Because of the choppy price pattern for the rally since mid March (with plenty of overlapping highs and lows within the rally) it's either incredibly bullish or very bearish. If it's bullish we should see price blast out the top of the rising wedge pattern shown on the daily chart (which are visible on many indexes and could have too many participants leaning bearish because of them) and that would fully support the green wave count calling for a sharp rally over the next few weeks.

But because of the bearish divergences showing up, the broken uptrend line on RSI and Fibs and trend lines being hit I'm inclined to believe at the moment that the market is topping and not getting ready to blast higher.
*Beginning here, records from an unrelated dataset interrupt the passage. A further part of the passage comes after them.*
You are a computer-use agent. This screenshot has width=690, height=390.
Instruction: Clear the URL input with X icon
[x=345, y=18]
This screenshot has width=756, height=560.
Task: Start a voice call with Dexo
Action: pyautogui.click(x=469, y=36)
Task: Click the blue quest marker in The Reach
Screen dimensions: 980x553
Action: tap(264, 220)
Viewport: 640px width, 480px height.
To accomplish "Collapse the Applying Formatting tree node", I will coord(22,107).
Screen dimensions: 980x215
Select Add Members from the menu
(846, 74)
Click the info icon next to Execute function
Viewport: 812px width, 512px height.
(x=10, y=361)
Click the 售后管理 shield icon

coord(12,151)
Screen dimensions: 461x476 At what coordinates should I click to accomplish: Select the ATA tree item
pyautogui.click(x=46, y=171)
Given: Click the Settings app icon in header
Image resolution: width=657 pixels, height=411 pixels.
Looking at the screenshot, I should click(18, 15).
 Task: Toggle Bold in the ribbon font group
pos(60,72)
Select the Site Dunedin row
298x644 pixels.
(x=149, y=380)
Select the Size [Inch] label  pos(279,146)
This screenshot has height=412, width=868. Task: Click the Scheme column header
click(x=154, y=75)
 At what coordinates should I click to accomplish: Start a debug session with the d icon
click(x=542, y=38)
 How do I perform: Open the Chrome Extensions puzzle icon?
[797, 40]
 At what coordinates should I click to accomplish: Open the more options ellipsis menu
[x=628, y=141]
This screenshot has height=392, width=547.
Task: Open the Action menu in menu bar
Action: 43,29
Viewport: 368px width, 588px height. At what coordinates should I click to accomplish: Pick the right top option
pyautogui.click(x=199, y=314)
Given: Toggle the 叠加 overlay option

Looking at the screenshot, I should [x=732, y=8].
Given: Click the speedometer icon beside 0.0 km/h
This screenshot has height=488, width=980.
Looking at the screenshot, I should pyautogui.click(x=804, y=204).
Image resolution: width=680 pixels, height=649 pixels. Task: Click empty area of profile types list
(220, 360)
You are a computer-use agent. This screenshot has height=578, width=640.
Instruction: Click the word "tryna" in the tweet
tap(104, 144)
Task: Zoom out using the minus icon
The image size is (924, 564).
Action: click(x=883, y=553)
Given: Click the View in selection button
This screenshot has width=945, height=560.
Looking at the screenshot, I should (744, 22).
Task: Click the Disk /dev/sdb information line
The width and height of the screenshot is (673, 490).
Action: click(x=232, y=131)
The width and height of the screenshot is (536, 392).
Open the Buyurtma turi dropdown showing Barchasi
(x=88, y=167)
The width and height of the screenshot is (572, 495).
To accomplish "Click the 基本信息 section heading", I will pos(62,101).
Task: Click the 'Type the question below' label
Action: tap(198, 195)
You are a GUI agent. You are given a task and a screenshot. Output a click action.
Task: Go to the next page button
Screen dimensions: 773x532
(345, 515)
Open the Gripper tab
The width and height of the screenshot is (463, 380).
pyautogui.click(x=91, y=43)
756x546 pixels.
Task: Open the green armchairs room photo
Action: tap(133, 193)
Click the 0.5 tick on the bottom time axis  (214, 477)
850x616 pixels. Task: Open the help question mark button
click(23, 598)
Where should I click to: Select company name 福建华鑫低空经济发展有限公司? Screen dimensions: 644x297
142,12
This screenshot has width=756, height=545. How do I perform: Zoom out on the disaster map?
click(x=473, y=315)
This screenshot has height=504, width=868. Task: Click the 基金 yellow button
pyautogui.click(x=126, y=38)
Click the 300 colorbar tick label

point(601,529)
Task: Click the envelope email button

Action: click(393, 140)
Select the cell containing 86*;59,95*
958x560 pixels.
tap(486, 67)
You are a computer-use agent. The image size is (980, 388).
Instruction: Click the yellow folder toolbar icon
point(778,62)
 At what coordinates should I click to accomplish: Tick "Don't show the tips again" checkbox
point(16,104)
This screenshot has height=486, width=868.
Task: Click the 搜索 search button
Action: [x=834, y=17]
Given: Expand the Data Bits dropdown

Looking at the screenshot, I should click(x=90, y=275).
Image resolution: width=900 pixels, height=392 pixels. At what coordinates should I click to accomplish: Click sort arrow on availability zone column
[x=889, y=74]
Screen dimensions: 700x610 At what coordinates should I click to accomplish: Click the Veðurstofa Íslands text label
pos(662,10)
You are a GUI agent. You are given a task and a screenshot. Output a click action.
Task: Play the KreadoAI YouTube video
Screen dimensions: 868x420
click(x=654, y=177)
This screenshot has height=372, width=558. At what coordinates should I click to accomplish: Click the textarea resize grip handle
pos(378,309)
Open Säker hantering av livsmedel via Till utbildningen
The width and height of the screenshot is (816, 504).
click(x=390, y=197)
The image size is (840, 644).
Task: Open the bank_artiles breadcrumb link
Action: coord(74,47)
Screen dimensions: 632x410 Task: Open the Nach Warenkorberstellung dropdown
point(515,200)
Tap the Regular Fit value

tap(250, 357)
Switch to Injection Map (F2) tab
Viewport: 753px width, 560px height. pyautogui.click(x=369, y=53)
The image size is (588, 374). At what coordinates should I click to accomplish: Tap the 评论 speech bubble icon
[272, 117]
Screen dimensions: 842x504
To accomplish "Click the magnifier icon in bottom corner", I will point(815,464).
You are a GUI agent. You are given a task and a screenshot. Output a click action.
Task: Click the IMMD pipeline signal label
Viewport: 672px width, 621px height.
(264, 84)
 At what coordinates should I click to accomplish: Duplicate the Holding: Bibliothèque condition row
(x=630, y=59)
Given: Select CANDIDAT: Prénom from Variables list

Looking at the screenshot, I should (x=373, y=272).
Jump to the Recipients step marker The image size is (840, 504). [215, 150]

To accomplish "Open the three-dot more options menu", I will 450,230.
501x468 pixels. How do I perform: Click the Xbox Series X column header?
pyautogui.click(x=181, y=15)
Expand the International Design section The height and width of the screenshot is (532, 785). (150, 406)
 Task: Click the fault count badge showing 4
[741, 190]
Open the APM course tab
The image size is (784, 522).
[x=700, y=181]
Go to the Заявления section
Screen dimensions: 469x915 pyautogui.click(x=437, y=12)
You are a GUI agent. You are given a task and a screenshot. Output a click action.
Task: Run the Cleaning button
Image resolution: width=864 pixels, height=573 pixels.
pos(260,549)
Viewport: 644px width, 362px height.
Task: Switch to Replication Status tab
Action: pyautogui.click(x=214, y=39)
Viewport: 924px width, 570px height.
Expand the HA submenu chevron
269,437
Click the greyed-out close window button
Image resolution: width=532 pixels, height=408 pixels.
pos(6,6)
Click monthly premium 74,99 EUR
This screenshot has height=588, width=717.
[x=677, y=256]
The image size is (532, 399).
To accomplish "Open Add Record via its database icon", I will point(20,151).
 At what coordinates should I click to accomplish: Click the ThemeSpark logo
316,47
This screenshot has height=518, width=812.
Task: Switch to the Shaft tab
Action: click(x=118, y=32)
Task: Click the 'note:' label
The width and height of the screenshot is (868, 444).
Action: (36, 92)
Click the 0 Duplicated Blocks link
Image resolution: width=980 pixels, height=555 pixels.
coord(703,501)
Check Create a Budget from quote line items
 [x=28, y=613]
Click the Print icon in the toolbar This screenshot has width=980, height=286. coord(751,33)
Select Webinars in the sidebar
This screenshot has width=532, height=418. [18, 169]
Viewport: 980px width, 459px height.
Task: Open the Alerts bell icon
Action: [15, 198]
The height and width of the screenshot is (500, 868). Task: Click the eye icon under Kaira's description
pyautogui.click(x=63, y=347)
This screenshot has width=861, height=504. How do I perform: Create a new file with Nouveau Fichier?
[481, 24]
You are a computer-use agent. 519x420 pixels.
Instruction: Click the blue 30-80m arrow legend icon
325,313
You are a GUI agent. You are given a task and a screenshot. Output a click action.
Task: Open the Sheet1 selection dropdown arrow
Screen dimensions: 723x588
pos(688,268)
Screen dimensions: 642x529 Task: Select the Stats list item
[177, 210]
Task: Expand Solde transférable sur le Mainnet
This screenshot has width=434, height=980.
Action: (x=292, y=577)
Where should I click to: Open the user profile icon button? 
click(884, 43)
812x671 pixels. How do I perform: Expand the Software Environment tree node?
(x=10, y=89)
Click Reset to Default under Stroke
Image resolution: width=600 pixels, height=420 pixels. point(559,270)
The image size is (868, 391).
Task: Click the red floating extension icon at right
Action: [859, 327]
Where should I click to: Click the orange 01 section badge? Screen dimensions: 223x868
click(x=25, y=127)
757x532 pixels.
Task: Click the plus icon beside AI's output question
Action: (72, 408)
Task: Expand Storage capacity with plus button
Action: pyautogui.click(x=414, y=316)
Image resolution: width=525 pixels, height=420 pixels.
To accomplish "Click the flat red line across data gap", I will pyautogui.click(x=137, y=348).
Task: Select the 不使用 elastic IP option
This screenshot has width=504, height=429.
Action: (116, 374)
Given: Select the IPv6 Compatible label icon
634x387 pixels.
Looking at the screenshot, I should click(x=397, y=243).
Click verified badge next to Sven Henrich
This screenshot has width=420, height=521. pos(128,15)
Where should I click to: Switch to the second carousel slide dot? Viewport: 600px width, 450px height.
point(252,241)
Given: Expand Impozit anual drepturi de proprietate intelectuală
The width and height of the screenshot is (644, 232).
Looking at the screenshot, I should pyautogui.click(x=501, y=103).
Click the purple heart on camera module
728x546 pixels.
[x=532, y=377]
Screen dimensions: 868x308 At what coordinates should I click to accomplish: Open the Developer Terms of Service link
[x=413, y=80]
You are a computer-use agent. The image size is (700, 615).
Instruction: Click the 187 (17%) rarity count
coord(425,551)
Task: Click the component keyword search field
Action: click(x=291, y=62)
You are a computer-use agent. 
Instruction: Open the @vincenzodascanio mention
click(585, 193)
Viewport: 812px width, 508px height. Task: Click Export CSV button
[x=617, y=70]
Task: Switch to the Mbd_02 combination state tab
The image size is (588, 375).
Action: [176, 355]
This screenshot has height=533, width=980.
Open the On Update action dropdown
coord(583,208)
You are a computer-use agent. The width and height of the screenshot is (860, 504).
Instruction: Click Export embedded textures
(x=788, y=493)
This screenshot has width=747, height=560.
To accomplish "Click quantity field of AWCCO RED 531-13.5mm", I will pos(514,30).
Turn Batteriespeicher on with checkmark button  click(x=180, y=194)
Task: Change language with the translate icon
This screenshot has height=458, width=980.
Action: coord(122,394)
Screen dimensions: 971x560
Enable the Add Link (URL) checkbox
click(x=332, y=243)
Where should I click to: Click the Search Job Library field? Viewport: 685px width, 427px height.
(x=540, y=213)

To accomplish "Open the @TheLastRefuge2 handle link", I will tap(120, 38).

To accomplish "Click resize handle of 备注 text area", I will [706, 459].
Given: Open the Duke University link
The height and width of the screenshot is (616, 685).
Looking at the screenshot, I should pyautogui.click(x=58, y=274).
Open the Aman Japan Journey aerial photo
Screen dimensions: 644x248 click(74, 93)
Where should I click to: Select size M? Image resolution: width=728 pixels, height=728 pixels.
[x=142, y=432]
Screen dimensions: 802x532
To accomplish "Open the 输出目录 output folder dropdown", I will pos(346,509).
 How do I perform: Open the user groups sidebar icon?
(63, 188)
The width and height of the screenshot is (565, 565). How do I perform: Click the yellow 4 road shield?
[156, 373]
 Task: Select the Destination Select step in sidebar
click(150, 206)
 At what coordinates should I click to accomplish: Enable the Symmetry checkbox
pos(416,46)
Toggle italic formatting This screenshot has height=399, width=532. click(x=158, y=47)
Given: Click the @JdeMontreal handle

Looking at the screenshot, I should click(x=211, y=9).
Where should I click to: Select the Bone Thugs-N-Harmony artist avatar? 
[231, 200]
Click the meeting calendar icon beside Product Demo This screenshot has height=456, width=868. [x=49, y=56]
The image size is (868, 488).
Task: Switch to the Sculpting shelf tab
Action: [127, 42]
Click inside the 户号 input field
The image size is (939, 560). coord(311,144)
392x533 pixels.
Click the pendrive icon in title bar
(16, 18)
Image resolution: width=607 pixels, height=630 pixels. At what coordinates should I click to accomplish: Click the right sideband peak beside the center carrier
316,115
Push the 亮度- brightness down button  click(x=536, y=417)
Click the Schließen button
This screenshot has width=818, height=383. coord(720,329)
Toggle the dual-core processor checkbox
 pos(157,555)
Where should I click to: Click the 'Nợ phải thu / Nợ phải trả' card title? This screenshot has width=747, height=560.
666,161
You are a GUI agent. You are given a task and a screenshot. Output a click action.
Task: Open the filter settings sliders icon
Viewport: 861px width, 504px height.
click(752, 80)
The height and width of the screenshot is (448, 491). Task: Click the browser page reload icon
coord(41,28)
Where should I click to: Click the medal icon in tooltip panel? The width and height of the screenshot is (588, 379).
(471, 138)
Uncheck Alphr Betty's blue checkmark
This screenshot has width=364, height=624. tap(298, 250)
However, I certainly won't stand in the way of any rally that gets above SPX 885 and shows no desire to turn back down.

Another channel of interest is a parallel up-channel based on the uptrend line from March 17th, shown on the 120-min chart below. Today's rally did not make it to the top of the channel and could easily do so tomorrow or Monday (near 880 tomorrow). In the meantime keep an eye on the uptrend line from April 1st, which is creating another potential rising wedge pattern, with bearish divergences supporting the bearish implications here. That trend line is near 844 tomorrow morning and the 845 level is proving to be pivotal, just as it has since the October low.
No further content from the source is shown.